→ Exercise brief: From the material below, retype exactly the lines that begin at the line with "Task: Click the Common App blue ribbon icon" and end after the line with "Image resolution: width=1456"; pictures stay out of the copy.

→ Exercise input:
○ ○ ○ ○ ○

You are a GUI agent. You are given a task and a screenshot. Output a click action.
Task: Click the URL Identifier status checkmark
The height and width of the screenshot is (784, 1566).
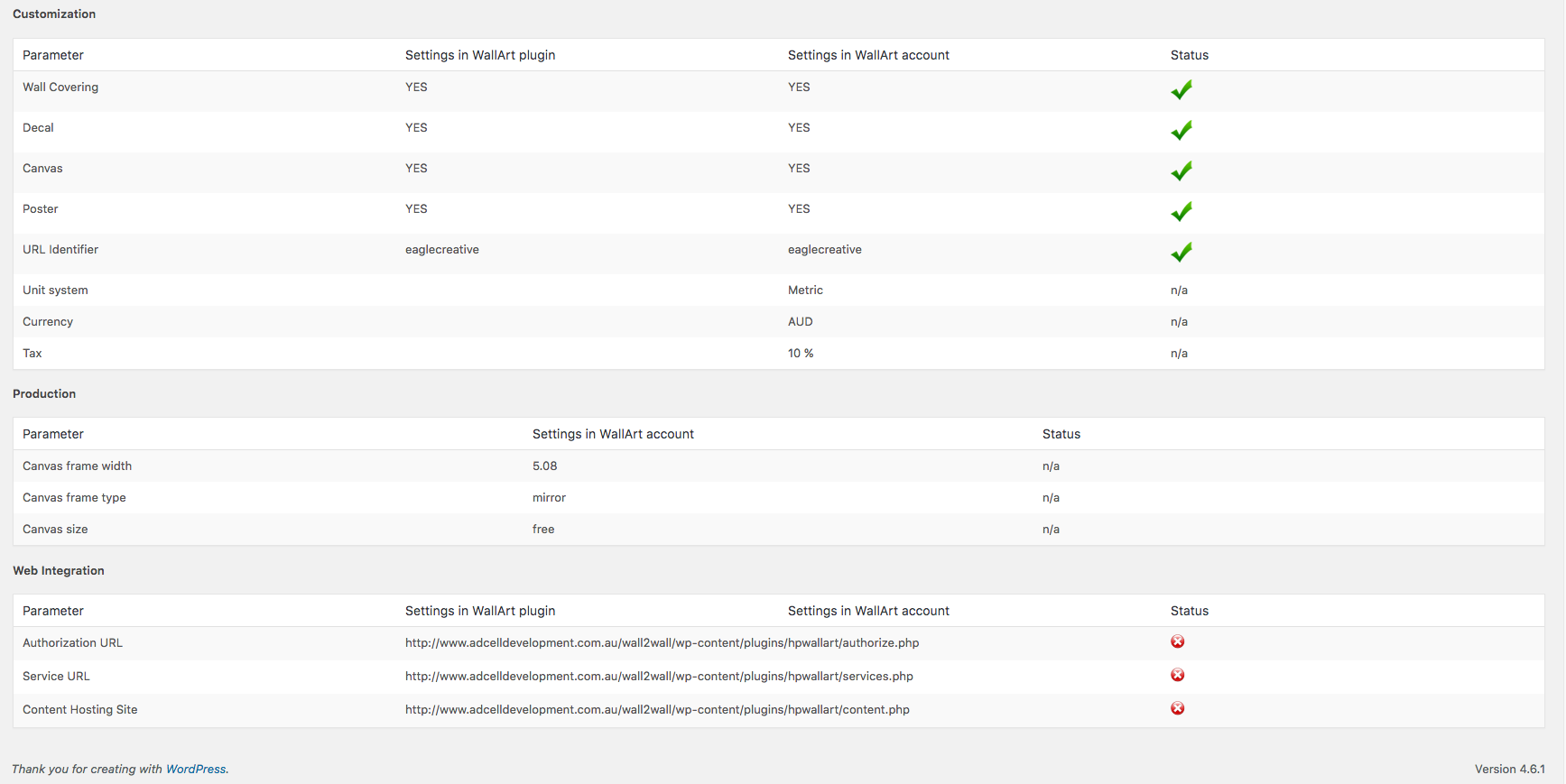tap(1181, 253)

○ ○ ○ ○ ○

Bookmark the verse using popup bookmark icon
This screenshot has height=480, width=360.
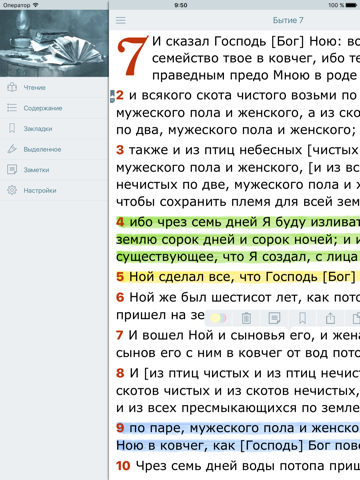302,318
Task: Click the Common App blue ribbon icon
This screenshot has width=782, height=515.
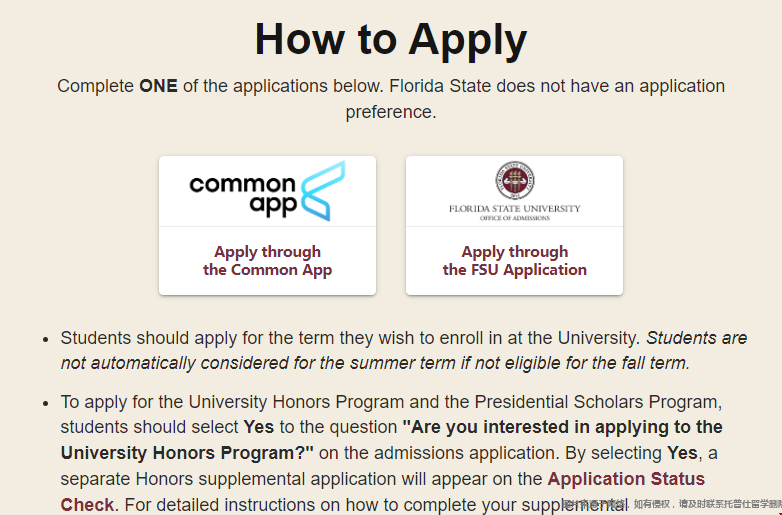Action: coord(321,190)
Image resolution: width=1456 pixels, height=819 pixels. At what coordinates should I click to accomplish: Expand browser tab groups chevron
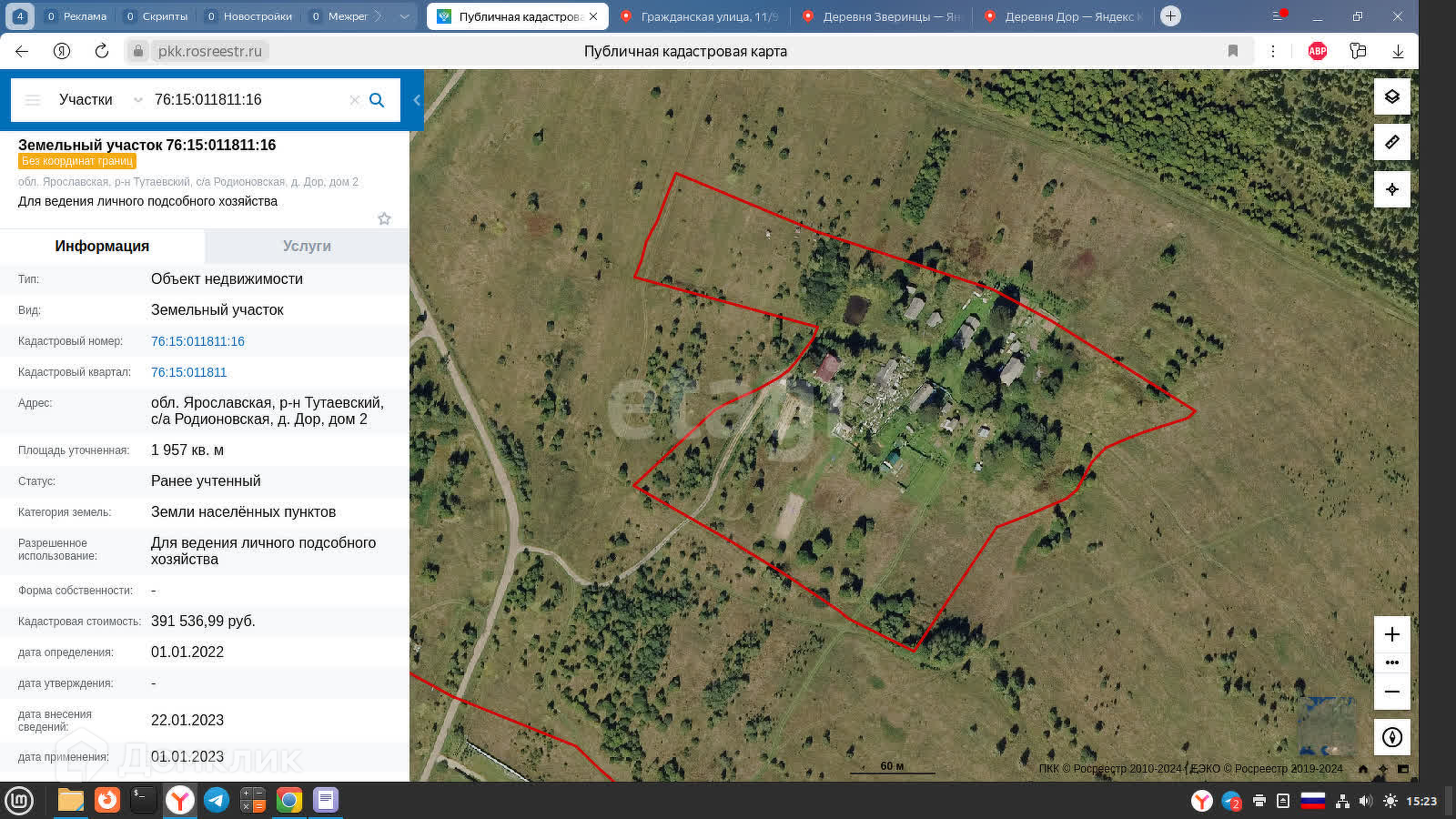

○ ○ ○ ○ ○

→ Solution for this problem:
Task: Click the Common App blue ribbon icon
This screenshot has width=782, height=515.
Action: coord(321,190)
Image resolution: width=1456 pixels, height=819 pixels. At what coordinates should I click to accomplish: Expand browser tab groups chevron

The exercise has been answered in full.